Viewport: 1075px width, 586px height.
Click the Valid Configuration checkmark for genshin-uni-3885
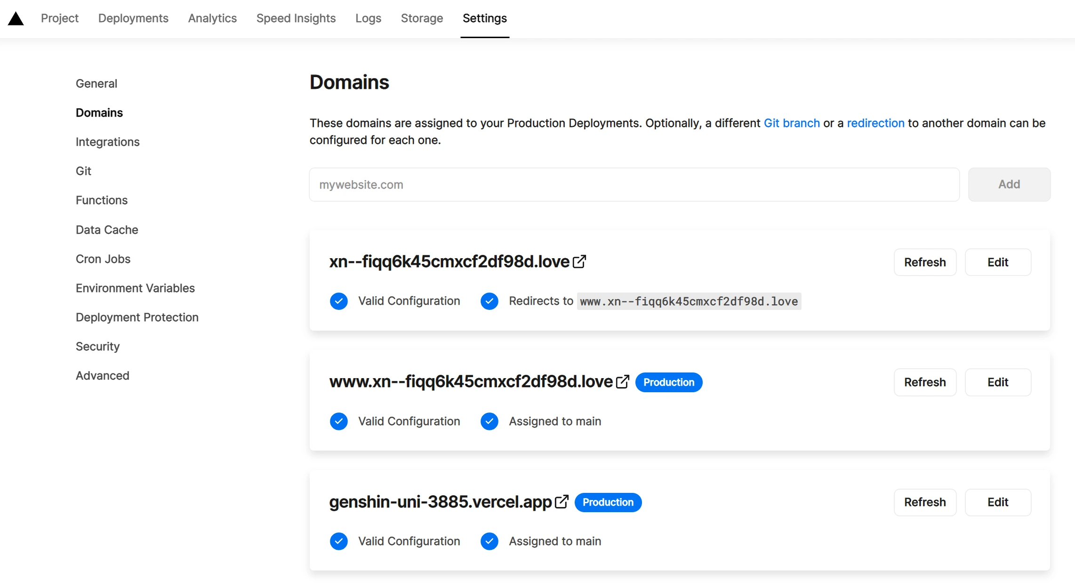pyautogui.click(x=338, y=541)
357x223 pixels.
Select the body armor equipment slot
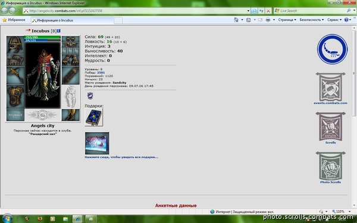tap(15, 97)
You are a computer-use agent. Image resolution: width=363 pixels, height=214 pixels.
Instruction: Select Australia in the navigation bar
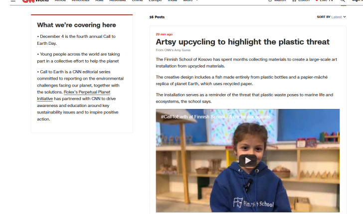click(x=118, y=1)
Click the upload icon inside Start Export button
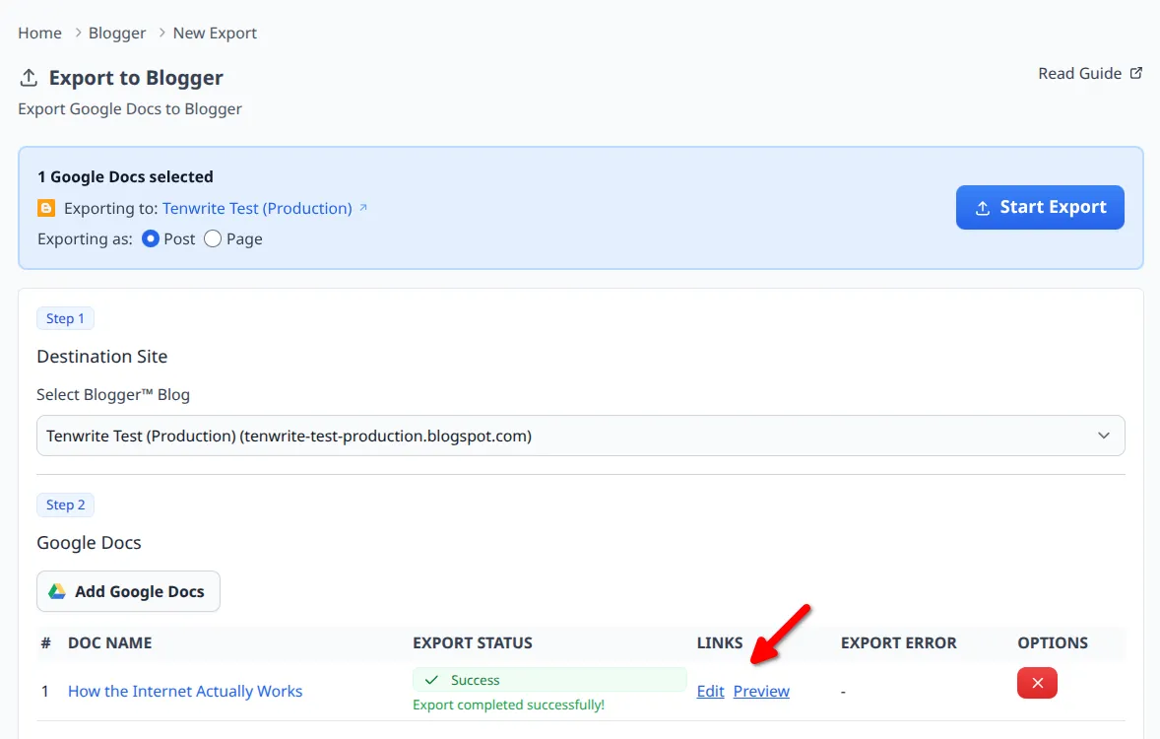 [982, 207]
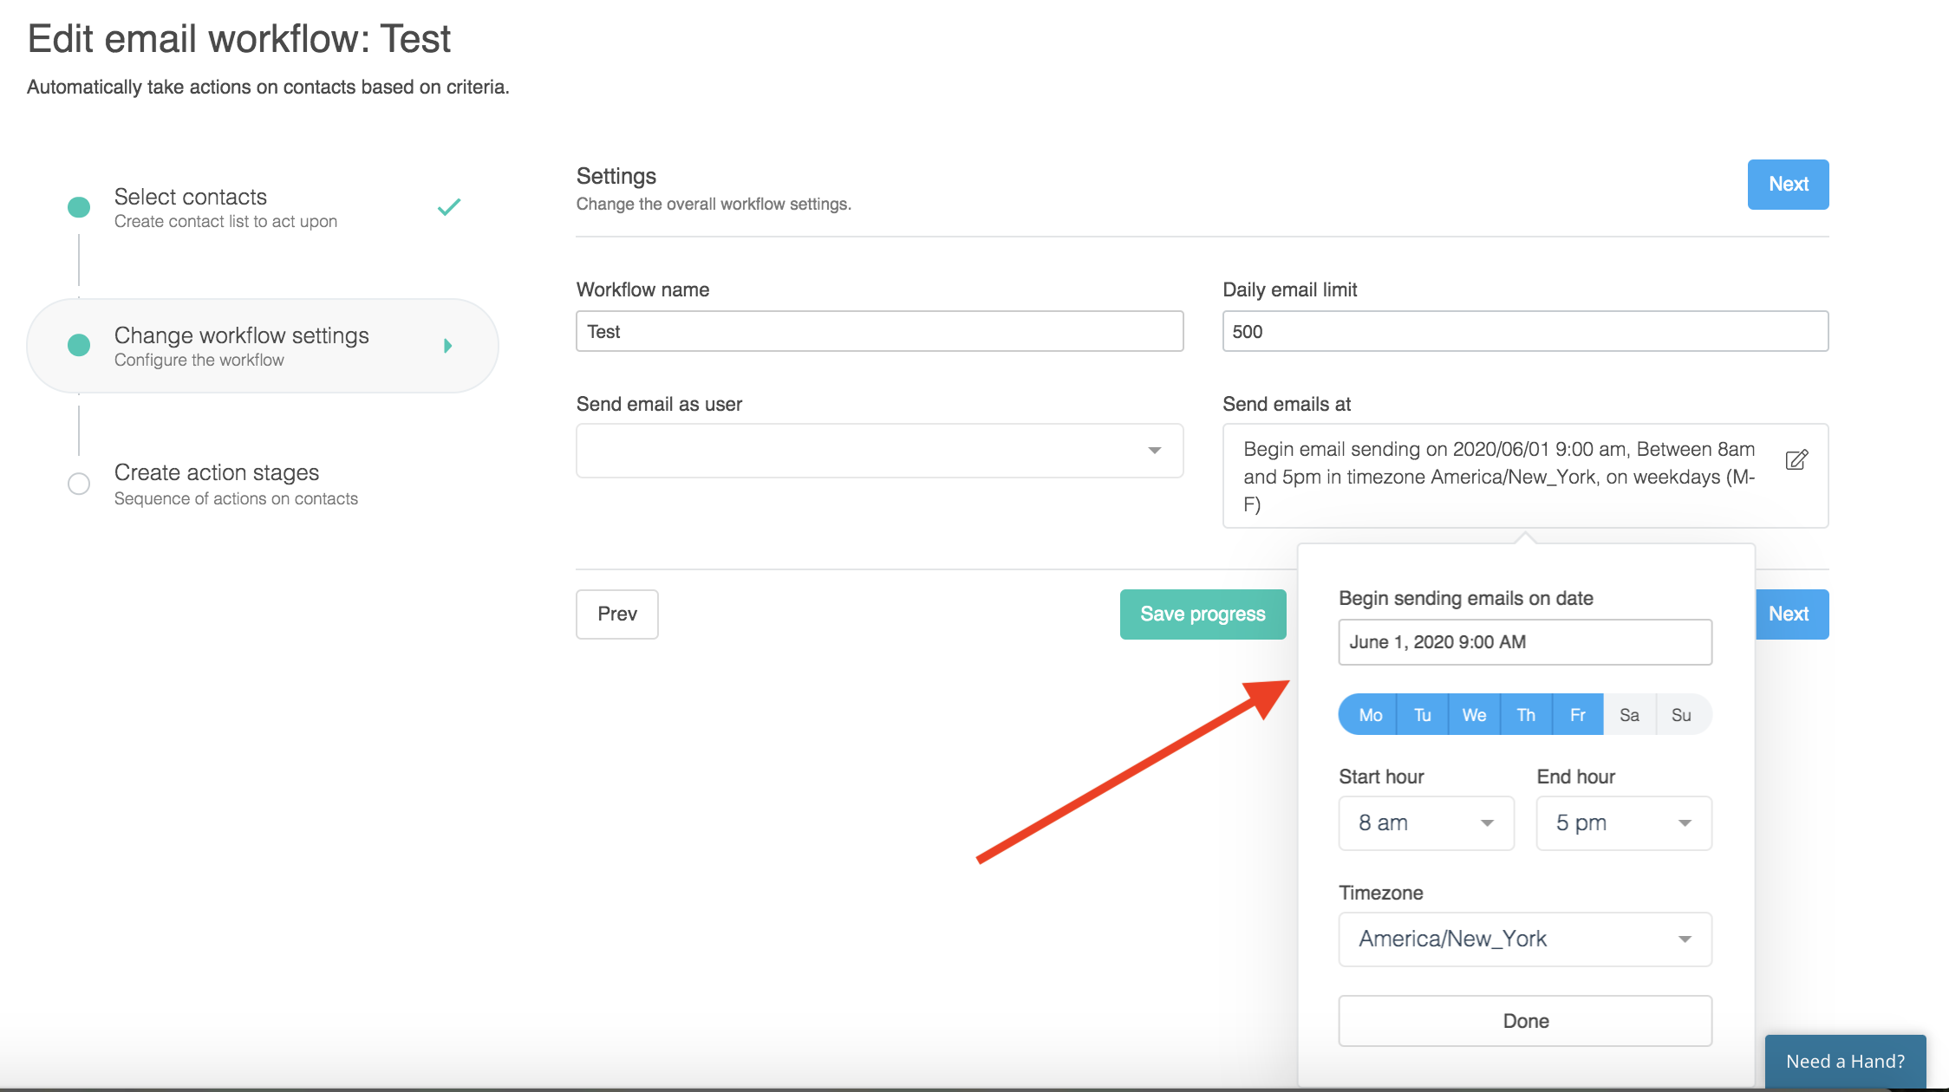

+ + + + +

— EXERCISE INSTRUCTIONS —
Write out all the records again with "Select" changed to "Choose" and everything else left as it is. Leave out the pictures.

— OUTPUT BELOW —
Viewport: 1075px width, 586px height.
Click the Valid Configuration checkmark for genshin-uni-3885
pyautogui.click(x=338, y=541)
357x223 pixels.
Choose the body armor equipment slot
tap(15, 97)
You are a computer-use agent. Image resolution: width=363 pixels, height=214 pixels.
Instruction: Choose Australia in the navigation bar
click(x=118, y=1)
Click the upload icon inside Start Export button
 [982, 207]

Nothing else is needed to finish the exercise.